Тайная полиция явно взяла Бетховена на примету. Но полицейским ищейкам не приходилось напрягать силы, чтобы выведать его взгляды: Бетховен их не скрывал.

«Здесь все прогнило, — говорит он о меттернихов-ской Австрии. — Начиная с чистильщика сапог и кончая императором — всем цена ломаный грош».

«У нас тут сплошная подлость и мерзость. Хуже быть не может, — заявляет он шапочному знакомому при первой же встрече. — Сверху донизу все мерзавцы. Никому нельзя доверять».

Недаром близкие предупреждают его:

«Молчание. Стены имеют уши. Берегитесь подозрительных лиц. Когда мы касаемся некоторых тем, они настораживаются... Ни слова больше, стоит нам заговорить, как все умолкают и слушают».

А один из друзей с ужасом восклицает:

«Вы умрете на эшафоте!»

Когда Бетховену сообщают, что «на бойнях какой-то человек публично заявил: «Император мошенник», — он согласно молчит, тем самым присоединяясь к мнению, высказанному на бойнях.

Немало хлопот доставлял Бетховен шпикам Мет-терниха. И все же полицейское государство, где произвол выступал под псевдонимом законности, было не в состоянии расправиться с Бетховеном.

Меттернихово чертово колесо, обычно безотказное, па сей раз заскрипело, забуксовало и сработало на холостом ходу.

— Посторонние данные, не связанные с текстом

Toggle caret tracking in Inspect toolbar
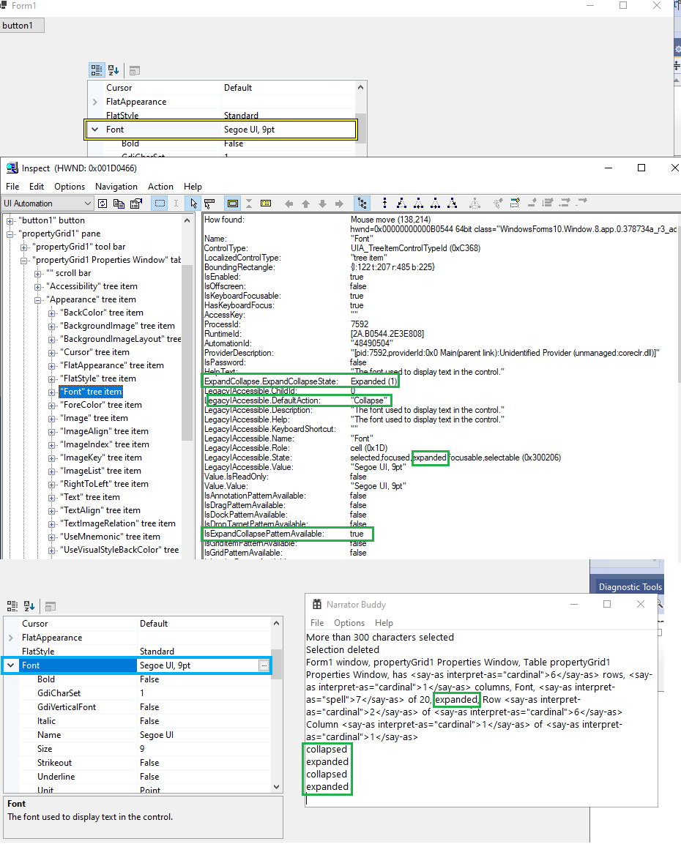Screen dimensions: 681x847 coord(176,203)
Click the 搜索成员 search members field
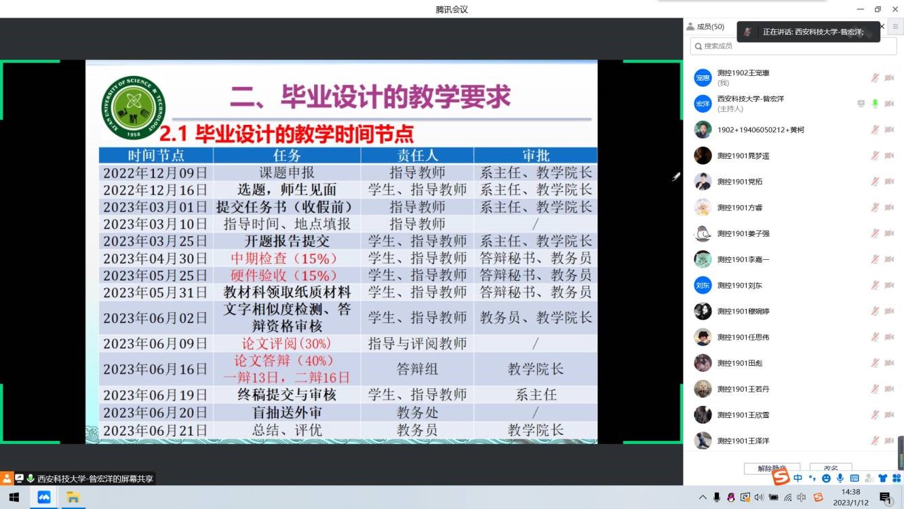This screenshot has height=509, width=904. click(x=793, y=46)
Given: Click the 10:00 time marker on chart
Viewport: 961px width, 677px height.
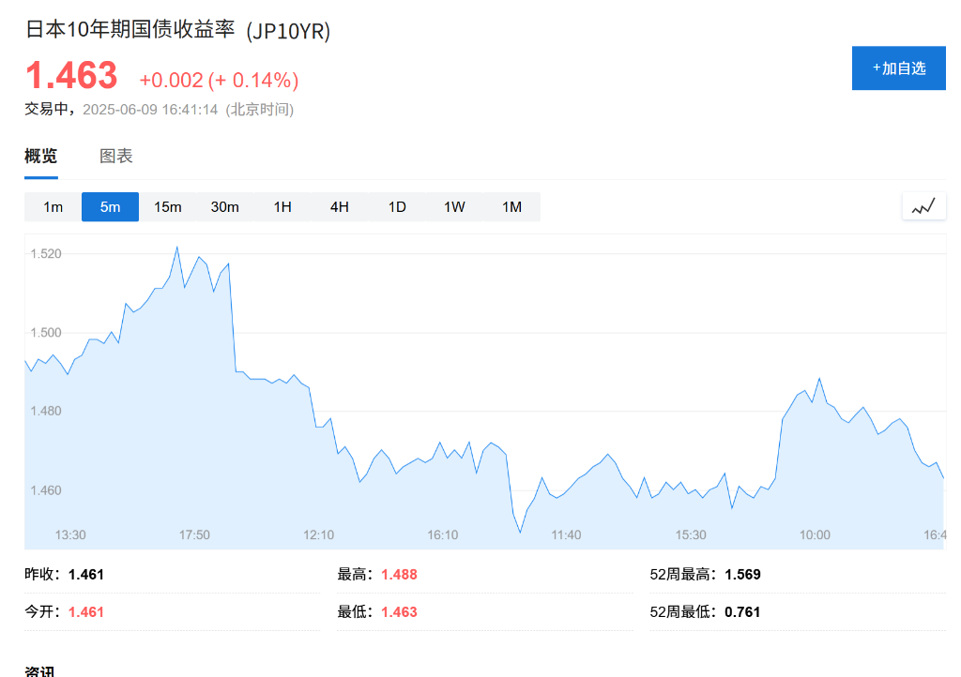Looking at the screenshot, I should (815, 535).
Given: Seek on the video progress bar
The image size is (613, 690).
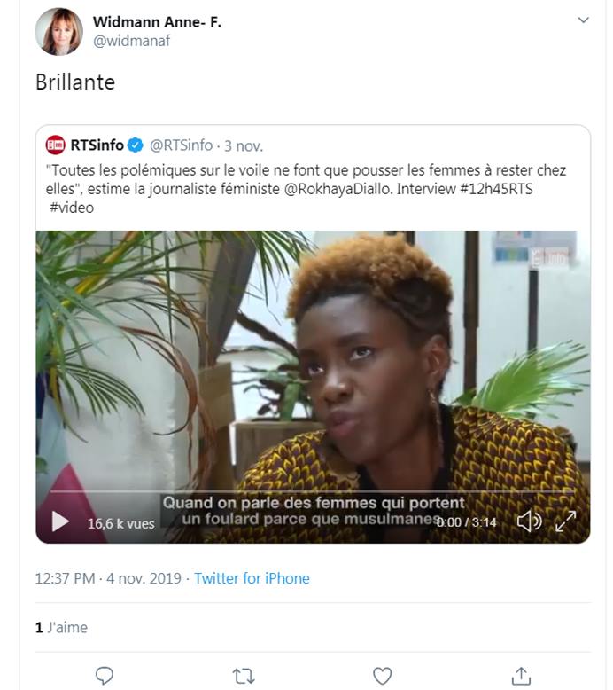Looking at the screenshot, I should [x=310, y=490].
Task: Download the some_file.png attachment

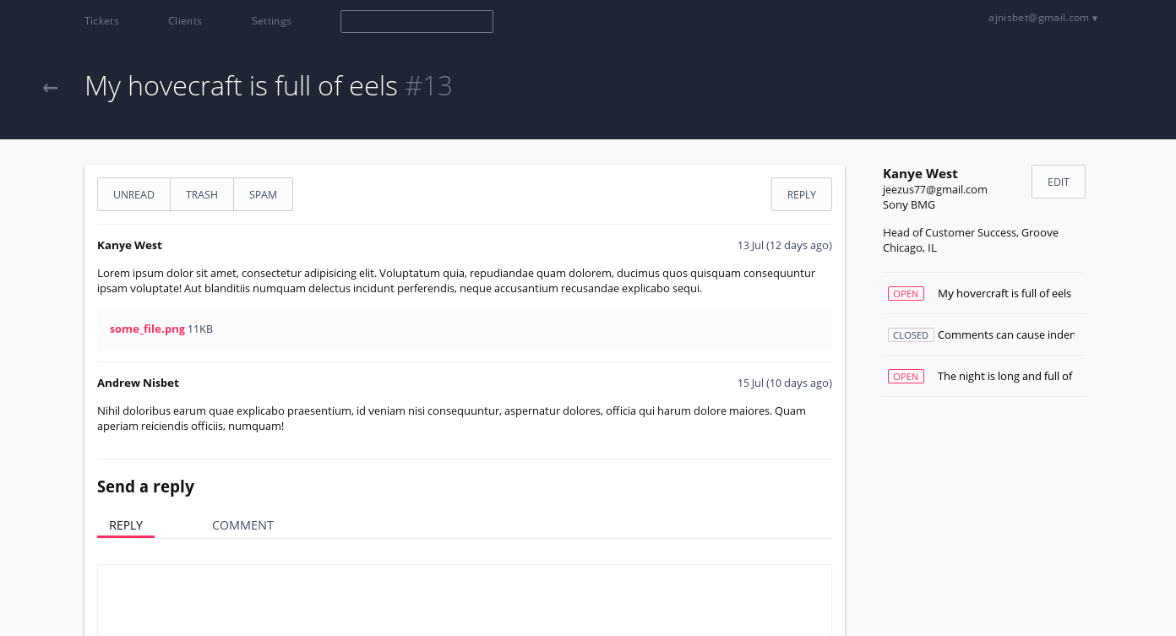Action: coord(147,329)
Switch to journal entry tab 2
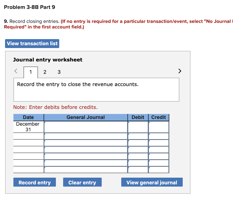The height and width of the screenshot is (200, 233). pyautogui.click(x=45, y=72)
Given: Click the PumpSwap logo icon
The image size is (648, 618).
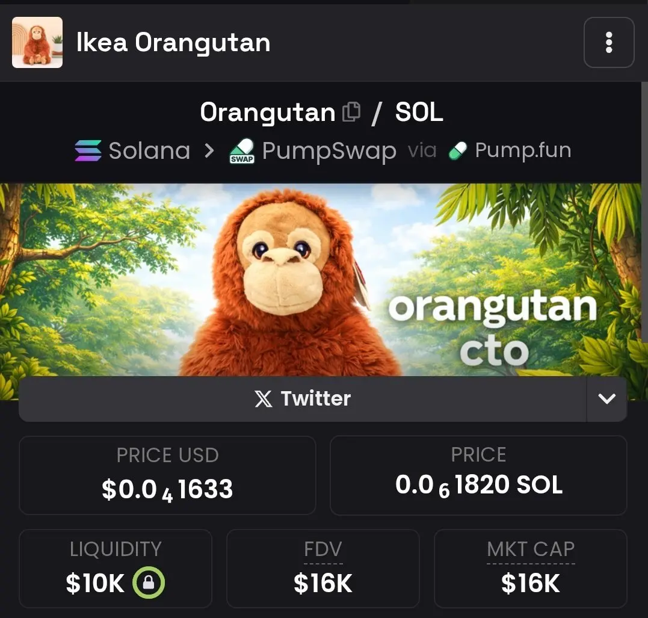Looking at the screenshot, I should 242,151.
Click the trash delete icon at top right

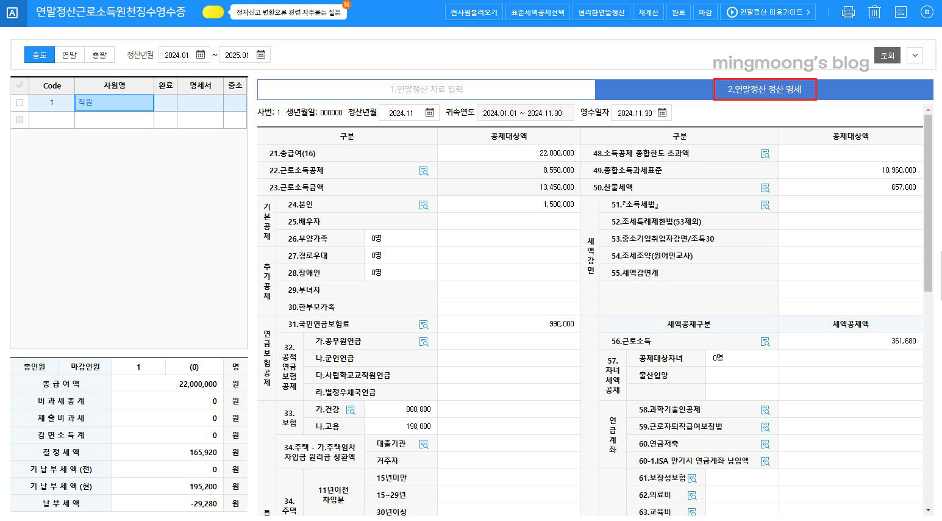click(874, 12)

Причина этого, как пишет Ромен Роллан, кроется в огромной популярности Бетховена «во всем мире и главным образом в Англии, где, если верить одному из друзей, «портреты Бетховена можно было увидеть буквально на каждом перекрестке!». Боялись общественного мнения. Нельзя было коснуться Бетховена, не подвергаясь риску растревожить весь улей и стать жертвой пчелиных жал».

Граф Седльницкий, полицей-президент Вены, с удовольствием упрятал бы Бетховена туда, куда он твердой рукой препровождал тех, кто, по его мнению, являлся государственным преступником. И хотя сии места были набиты битком, для крамольного музыканта всегда нашлось бы место на нарах. Неутомимого графа, без сомнения, с охотой поддержали бы и князь Меттерних и сам государь-император. Слишком много материалов накопилось против Бетховена. Агентура графа — бесчисленные «слухачи»-осведомители, или по-венски «кйбереры», честно отрабатывали жалованье, аккуратно, без задержек выплачиваемое казной. «Кйбереры» неплохо знали свое дело, благо было оно не бог весть каким хитрым, — слушать и осведомлять. Но чем больше власти тщились показать, что им безразлично все, что скажут и напишут за границей (у себя в стране никто ничего писать не мог, а если и говорил, то вполголоса, с опаской оглядываясь по сторонам), тем больше они страшились сказанного и написанного за рубежом.

Поэтому Бетховен остался нетронутым. Бетховен оказался сильнее, казалось бы, всесильного меттерниховского режима.